In the 1840s Gillray’s plates were acquired by an enterprising publisher, Henry Bohn, who re-issued the caricatures both as single sheets and in large bound volumes. In the narrow moral climate of early Victorian London, Bohn could not publish all the Gillray plates and so printed those considered offensive in much smaller numbers and made them available from his establishment clandestinely.

It is one of these clandestine volumes which has now been rediscovered. Initially preserved by the department then dealing with vice and pornography at the Home Office, it recently came to light in the Ministry of Justice. The folio joins one held by the V&A since 1869, containing around 500 caricatures. Both folios can be seen in the V&A’s Prints and Drawings Study Room.

James Gillray Assemblee Nationale or Grand Co operative Meeting 585x452 V&A Acquires Album of Gillray Cartoons Hidden for More than 100 Years

Bridget Prentice MP, Justice Minister, said: “The Ministry of Justice is delighted to be able to pass this historic find to the V&A where it can be properly preserved and made available to the public and academics. Society’s views on what is considered obscene have changed a lot over the century and a half since this would probably have been seized by the authorities – but even so I think these pictures better suit the Museum than hanging in a Ministerial office!”

David Pearson, an official in the MoJ’s Criminal Law Policy Unit, found the folio during an office move. He said: “The folio was carefully wrapped up alongside a collection of seized material that had been handed to the old obscene publications unit over the years. That material is fairly tame by today’s standards, but when I uncovered the folio it was clear that it was something a little out of the ordinary. Even so, after some research, I was amazed to discover it had such historic value and am pleased to now see the prints kept safe in a suitable home.”

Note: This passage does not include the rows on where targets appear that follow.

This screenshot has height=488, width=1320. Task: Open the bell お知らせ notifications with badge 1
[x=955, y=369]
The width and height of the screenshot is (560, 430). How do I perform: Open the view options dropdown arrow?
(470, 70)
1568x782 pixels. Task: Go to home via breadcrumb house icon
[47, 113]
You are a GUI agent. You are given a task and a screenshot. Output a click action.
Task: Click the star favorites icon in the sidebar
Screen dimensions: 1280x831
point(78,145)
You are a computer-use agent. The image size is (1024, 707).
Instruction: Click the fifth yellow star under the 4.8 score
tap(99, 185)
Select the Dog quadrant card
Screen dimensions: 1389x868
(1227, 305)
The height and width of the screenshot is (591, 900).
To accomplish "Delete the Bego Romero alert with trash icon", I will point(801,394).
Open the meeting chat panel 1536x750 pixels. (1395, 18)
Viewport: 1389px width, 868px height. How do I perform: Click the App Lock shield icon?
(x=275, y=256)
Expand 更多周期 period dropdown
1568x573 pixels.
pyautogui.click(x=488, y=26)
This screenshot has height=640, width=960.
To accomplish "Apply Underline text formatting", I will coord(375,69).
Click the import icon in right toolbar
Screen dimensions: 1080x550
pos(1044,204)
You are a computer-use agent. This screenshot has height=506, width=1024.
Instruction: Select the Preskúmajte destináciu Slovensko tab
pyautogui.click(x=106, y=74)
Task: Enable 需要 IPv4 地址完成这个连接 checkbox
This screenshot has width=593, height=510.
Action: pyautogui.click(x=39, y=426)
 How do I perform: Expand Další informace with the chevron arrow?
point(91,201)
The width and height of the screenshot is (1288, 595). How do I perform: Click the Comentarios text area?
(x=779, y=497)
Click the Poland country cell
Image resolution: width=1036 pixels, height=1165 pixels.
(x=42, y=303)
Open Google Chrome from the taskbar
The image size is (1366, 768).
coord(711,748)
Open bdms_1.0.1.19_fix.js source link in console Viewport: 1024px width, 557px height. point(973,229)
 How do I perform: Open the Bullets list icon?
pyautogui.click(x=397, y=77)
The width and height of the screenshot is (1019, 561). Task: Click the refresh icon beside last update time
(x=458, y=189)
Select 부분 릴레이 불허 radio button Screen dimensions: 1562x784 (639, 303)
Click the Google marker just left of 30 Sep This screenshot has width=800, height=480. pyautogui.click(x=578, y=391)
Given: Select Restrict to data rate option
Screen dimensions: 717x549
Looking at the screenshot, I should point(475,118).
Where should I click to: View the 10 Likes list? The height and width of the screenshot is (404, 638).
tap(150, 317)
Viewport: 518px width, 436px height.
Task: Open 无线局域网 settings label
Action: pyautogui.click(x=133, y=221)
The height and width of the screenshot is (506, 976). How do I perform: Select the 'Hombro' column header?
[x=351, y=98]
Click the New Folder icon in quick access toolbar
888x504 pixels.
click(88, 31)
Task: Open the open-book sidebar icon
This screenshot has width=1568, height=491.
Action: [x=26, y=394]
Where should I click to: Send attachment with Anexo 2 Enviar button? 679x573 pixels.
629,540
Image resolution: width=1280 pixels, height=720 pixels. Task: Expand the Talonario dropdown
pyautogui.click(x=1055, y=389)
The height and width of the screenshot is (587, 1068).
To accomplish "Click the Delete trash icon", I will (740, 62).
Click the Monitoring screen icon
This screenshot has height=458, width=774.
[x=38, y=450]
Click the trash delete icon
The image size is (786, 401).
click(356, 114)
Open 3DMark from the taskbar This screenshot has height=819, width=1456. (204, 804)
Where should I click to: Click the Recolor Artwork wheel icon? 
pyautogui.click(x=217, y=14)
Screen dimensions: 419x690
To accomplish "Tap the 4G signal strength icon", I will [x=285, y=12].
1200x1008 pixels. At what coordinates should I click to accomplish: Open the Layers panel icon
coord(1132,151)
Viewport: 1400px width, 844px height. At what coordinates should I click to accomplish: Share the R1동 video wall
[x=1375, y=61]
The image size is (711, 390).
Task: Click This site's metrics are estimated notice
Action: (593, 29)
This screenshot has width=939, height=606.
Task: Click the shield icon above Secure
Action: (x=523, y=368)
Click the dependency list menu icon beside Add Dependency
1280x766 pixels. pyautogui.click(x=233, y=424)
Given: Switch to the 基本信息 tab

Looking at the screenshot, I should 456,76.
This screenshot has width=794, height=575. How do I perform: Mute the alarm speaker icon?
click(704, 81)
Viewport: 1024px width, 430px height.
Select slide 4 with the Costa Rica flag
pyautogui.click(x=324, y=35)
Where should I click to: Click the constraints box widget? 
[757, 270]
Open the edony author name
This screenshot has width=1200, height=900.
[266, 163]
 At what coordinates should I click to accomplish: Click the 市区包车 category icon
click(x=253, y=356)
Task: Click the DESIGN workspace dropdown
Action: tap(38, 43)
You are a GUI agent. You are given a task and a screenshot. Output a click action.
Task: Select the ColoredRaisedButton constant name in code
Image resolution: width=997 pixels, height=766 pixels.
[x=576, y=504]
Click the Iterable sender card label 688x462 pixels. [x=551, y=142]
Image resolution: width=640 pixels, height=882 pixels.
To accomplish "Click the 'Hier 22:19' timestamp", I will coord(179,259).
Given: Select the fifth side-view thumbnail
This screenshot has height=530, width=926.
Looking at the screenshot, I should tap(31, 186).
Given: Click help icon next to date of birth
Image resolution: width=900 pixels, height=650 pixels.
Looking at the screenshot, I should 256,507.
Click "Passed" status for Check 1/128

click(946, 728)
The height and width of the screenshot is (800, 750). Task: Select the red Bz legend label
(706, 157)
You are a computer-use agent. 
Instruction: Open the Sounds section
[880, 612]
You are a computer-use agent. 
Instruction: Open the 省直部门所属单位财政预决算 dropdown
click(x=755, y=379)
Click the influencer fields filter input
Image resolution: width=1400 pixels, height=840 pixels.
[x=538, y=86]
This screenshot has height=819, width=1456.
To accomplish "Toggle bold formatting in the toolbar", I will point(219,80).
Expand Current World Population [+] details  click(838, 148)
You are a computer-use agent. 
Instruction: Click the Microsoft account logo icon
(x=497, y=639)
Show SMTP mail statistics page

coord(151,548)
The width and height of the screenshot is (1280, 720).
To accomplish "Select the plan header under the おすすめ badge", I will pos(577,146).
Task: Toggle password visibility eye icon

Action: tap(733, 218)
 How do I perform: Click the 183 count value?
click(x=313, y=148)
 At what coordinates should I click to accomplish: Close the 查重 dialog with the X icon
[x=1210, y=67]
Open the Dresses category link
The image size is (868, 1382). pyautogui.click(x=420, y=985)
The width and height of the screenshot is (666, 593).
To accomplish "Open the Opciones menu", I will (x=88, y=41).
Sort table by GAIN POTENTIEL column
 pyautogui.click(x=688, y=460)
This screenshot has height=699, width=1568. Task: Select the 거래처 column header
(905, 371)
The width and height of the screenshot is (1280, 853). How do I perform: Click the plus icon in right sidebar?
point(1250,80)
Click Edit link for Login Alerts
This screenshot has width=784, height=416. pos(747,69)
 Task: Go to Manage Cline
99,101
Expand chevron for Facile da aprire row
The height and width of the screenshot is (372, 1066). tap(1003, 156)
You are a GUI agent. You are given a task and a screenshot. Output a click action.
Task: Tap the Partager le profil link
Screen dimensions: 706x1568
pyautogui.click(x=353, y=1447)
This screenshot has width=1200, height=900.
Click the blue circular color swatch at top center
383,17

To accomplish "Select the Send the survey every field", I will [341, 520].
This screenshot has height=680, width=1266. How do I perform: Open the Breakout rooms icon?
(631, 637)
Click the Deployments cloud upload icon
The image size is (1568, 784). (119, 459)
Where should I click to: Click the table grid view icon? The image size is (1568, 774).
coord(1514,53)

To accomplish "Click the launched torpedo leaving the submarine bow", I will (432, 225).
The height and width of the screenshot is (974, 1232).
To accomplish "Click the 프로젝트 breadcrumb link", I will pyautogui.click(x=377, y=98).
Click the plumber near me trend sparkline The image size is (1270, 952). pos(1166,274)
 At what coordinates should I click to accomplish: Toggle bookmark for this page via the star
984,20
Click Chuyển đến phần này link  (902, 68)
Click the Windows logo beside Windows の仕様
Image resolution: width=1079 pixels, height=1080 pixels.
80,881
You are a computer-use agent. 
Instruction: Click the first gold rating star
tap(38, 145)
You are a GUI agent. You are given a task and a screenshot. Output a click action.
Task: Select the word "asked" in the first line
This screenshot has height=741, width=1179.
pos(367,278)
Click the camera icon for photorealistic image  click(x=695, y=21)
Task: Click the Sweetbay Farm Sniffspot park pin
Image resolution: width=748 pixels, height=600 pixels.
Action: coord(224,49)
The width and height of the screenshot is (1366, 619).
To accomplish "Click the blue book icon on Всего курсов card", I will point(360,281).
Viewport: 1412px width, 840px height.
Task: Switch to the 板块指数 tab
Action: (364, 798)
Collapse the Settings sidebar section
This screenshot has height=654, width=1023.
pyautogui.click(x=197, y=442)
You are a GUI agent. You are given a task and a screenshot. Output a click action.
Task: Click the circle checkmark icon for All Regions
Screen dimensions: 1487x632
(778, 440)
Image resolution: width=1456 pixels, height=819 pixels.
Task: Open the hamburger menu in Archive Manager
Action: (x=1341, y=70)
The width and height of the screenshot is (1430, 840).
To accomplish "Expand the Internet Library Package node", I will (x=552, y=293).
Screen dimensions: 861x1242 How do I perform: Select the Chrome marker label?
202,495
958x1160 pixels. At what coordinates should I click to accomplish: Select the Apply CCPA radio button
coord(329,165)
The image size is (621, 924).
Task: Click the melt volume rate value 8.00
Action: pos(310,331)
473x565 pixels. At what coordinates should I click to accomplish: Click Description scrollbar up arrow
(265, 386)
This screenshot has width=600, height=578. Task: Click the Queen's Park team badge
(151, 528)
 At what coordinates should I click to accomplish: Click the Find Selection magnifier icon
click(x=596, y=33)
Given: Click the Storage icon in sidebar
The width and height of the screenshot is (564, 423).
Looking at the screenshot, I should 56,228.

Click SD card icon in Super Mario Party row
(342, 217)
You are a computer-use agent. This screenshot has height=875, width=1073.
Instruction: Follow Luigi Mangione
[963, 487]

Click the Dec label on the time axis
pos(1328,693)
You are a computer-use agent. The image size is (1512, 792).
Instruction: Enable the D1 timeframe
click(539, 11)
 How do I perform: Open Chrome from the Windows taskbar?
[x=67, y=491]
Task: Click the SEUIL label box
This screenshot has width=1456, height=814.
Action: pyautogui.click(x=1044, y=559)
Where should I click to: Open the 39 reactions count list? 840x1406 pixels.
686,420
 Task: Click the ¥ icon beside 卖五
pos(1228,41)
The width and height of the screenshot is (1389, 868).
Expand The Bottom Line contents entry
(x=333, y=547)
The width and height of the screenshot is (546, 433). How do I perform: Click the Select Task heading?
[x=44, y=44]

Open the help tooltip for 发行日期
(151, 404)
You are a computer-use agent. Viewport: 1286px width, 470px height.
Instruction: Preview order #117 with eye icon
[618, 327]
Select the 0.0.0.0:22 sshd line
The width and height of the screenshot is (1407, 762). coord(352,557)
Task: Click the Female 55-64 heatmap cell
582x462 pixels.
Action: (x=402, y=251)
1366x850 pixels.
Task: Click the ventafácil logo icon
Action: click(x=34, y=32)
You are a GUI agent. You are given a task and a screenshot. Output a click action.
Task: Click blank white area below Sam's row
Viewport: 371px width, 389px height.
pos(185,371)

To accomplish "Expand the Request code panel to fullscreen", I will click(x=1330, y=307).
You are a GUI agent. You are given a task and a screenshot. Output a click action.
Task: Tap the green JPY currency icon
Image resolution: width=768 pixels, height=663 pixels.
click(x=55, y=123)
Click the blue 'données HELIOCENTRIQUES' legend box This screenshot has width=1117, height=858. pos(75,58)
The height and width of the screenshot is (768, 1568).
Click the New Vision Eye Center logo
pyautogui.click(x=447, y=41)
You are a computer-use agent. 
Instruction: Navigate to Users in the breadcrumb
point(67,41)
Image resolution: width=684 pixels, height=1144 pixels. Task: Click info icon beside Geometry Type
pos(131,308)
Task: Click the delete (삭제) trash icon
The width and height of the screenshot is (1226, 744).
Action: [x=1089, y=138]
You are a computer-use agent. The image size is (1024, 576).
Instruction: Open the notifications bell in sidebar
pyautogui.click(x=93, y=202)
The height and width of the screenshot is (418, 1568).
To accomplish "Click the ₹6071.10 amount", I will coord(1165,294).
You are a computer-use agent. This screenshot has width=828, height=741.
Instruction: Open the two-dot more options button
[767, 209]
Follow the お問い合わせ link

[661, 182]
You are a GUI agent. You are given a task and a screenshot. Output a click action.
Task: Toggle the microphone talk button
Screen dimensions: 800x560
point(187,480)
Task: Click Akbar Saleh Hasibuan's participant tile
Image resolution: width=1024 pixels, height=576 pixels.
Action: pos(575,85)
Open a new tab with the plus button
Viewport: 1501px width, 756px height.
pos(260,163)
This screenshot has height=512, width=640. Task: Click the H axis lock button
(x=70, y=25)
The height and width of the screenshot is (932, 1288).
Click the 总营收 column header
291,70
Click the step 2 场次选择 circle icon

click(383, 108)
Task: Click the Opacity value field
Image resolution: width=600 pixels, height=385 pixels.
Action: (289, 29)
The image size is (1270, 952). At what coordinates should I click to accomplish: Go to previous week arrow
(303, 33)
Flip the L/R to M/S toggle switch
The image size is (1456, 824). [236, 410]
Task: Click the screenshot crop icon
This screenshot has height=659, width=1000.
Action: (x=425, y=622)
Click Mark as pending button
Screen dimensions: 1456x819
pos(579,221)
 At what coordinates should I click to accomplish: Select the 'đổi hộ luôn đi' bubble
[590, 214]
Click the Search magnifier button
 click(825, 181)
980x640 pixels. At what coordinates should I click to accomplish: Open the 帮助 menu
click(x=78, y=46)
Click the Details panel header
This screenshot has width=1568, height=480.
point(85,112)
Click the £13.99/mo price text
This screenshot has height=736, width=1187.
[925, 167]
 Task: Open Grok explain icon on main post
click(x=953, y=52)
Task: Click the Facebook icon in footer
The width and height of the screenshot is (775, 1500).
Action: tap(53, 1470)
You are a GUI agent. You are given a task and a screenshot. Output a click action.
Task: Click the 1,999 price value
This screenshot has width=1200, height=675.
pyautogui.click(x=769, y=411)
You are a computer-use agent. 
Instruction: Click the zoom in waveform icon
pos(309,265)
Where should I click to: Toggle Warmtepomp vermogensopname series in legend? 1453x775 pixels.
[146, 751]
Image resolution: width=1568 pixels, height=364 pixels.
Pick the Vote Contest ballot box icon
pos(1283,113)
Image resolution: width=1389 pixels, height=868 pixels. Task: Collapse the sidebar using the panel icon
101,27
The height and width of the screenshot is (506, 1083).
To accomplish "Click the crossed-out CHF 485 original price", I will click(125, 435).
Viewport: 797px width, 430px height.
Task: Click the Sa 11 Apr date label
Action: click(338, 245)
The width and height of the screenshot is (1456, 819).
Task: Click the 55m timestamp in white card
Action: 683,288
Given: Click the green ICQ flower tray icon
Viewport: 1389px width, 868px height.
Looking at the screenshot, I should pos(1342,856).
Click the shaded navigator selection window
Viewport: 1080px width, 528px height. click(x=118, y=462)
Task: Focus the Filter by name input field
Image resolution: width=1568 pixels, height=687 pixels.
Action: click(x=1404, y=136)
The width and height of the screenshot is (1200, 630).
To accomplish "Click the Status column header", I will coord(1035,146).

Stephen Calloway, Curator of Prints in the Word and Image Dept at the V&A, said: “We are delighted to receive this extraordinary volume of works by Gillray to complement our existing folio, acquired 140 years ago. This is a significant and exciting find and we’re pleased that the public will now have the opportunity to view both together in our Prints and Drawings Study Room.”

James Gillray
James Gillray is generally considered the greatest genius of caricature in Britain working in the late 18th-century. Born in Chelsea, Gillray had a bleak childhood under the influence of a stern father. Aged only five he was sent to be educated at a boarding school run by the Moravian Brotherhood – a strict, extreme Protestant sect which held that the life of mankind was worthless and depraved, and death a release from the wickedness of the world. This upbringing doubtless encouraged a sardonic temperament and the intense cynicism that made Gillray one of the most feared caricaturists of the day.

James Gillray Fashionable Contrasts New 585x441 V&A Acquires Album of Gillray Cartoons Hidden for More than 100 Years

Apprenticed to a specialist in the lettering of copper-plates, he learned the necessary skills to become a journeyman engraver, copying the work of others. Though he aspired to become an artist, by the 1780s he had been drawn to caricature, working for several of the leading print publishers of the day, creating political and social satires with exceptional ‘bite’. Moving into the house of the Widow Humphreys, an astute operator in the London publishing world, he thereafter worked for her exclusively, making over 600 plates, which she carefully preserved.

Gillray attacked both the Whig and Tory figures of British politics as well as members of the royal family. William Pitt attempted to gag him with the offer of a pension of £200 per annum, whilst agents working for George, Prince of Wales (later George IV) also attempted to suppress Gillray’s more scurrilous caricatures. In the 1790s many of his most vicious attacks were directed against the French revolutionary leaders and their supporters in England such as Charles James Fox.